Крик вокруг стоял несусветный – Андрей смотрел, как люди ползут по шлюпбалкам, по тросам – муравьями, – срываются в море, кричат, исчезают, так и не добравшись до шлюпок. На глазах у Андрея шлюпка, переполненная людьми, перевернулась – медленно и ловко, как дельфин, желающий скинуть с себя докучливых наездников.
В толпе у борта Андрей увидел и Авдеевых – они бились за место поближе к шлюпкам. Госпожа Авдеева – голова ее возвышалась над толпой – тянула за руку мужа и расталкивала прочих. Андрей подумал, что, если транспорт сейчас не перевернется и не потонет, они все же добудут себе место в шлюпке.
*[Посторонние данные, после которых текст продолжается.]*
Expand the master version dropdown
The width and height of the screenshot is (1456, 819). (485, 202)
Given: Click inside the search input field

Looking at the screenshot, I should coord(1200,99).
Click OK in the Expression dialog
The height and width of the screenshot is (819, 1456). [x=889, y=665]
Капитана рядом с ними не было – он, наверное, наверху на мостике, потому что даже самый бестолковый и трусливый капитан в тот момент, когда его корабль тонет, оказывается на мостике. В этом есть какой-то капитанский рок, оправдывающий капитанов за все дурное, что они сделали ранее.
Корабль задрожал, как бы примеряясь, чтобы удобнее уйти в теплую воду, и сквозь крики, несущиеся от борта, Андрей услышал страшный вой, долетающий снизу сквозь иллюминаторы, и он понял, что это крик сотен раненых, заточенных на нижних палубах, у которых нет никаких шансов вырваться наружу.
Господи, какой высокий борт у «Измаила»! Ты стоишь, словно на крыше четырехэтажного дома! Может быть, найти трап на нижнюю палубу и спуститься туда, чтобы безопасно прыгнуть в воду?